If you look at most sports – tennis, golf, motor racing – the players have quite significant power around a lot of the administration and rules of the game.
My view, which I put forward in 2001, was that in cricket the players and their representative bodies should be much more heavily involved, so that they take part ownership of the problem.
That was never going to resonate in the India, Pakistan or Sri Lankan cricket boards, where there was no history of that sort of involvement. So in the early years it meant the restrictions on mobile phones were challenged and grudgingly accepted rather than embraced.
And although cricketers have reported approaches over the years, it is nowhere near at the level which I feel they could and should be.
So I think one of the great advances, going forward, is to revisit and renegotiate that relationship with the players. In terms of a partnership approach, they and their representative bodies like FICA, [The Federation of International Cricketers’ Associations] should be busting a gut to see what more they should be doing.
On reflection, the solution is going to be a partnership approach that relies heavily on the players. They have got to report approaches, they know the rules of engagement. Over the years, time and time again the unit has become aware of the preliminary approaches and the grooming of players that were not reported.
At the moment it feels as though the players are on the outside of these issues.
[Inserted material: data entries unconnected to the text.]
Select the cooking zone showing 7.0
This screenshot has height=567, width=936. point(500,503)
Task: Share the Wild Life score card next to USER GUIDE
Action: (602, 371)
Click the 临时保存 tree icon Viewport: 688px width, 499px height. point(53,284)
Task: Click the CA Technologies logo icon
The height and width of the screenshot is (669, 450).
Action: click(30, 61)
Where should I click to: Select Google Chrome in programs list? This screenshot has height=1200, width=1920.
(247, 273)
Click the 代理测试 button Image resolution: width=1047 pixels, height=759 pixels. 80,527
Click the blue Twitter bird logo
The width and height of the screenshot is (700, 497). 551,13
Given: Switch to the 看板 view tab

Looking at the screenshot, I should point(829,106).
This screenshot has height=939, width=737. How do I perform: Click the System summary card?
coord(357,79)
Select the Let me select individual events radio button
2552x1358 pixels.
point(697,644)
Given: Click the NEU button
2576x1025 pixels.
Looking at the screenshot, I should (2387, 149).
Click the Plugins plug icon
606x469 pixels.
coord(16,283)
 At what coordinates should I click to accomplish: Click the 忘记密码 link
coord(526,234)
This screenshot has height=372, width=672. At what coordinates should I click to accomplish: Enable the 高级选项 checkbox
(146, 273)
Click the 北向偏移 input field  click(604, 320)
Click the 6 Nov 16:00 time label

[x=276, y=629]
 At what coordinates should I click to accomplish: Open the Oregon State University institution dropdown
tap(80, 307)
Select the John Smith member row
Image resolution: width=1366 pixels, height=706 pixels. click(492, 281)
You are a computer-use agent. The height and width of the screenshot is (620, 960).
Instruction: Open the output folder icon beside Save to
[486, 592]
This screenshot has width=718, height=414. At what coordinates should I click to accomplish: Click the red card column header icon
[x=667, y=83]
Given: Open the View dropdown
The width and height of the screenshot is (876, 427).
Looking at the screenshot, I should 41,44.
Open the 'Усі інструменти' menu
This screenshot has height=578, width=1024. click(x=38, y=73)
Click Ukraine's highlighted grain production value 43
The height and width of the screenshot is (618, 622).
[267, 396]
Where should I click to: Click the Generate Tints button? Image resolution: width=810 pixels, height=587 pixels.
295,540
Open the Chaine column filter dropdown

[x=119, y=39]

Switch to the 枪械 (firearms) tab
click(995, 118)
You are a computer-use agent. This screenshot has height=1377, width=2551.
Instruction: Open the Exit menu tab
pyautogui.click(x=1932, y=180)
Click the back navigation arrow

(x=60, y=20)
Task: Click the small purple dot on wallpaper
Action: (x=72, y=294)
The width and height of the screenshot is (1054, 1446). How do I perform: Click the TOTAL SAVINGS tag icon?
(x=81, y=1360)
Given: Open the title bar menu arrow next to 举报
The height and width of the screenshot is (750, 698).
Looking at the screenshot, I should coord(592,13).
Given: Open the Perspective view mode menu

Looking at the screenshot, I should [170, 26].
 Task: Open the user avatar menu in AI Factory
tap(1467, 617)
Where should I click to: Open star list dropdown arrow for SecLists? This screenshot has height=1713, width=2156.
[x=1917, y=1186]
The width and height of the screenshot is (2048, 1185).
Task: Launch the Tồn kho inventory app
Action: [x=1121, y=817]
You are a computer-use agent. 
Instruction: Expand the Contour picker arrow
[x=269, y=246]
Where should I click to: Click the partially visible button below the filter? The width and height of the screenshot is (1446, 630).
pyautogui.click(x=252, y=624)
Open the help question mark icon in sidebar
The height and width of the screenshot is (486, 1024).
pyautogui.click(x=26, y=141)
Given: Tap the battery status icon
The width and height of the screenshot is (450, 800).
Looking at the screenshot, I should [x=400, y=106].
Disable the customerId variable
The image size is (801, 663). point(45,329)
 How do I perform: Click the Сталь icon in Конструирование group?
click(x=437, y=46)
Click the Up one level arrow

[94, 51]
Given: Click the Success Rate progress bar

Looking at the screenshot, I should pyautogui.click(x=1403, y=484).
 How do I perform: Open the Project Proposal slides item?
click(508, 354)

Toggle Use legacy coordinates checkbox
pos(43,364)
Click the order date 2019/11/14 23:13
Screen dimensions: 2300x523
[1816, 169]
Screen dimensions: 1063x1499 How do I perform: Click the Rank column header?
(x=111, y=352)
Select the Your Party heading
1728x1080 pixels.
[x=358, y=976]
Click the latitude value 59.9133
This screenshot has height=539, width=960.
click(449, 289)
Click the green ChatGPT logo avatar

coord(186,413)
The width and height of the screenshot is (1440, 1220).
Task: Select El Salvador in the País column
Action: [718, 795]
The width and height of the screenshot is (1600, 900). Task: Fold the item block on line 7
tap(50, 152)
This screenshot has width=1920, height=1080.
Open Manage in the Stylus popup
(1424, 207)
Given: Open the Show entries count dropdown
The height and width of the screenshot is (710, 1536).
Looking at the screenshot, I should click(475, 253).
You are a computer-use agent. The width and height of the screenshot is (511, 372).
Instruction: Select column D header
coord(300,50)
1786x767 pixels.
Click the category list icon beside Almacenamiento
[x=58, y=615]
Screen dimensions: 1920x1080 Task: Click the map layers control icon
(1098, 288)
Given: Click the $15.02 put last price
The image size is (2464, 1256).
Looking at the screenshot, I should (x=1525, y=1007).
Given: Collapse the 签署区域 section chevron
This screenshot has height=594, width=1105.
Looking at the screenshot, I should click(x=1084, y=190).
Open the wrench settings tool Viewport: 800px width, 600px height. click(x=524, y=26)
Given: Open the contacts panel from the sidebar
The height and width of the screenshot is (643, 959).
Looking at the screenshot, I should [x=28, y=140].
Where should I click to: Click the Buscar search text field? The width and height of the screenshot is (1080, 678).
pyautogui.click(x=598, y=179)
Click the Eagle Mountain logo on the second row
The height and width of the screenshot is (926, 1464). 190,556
There’s got to be mentally and physically a crossover from the anti corruption endeavour being something that is ‘done’ to players, to becoming on their part a feeling of ‘we are part of it, we are the eyes and ears of it, and we have got to report more of our concerns’.
They must be part of the solution.
What’s needed is a more mature response from the players and their respective bodies, and I see encouraging signs. The MCC cricket committee clearly wants to do more, FICA wants to do more.
But it’s a kind of chicken and egg. They have got to have more confidence in the ICC and the process, and the ICC have got to embrace them in a more mature relationship. It must not be like a schoolmaster/schoolboy relationship where the ICC is constantly chastising the players. It has got to be more of a mature partnership.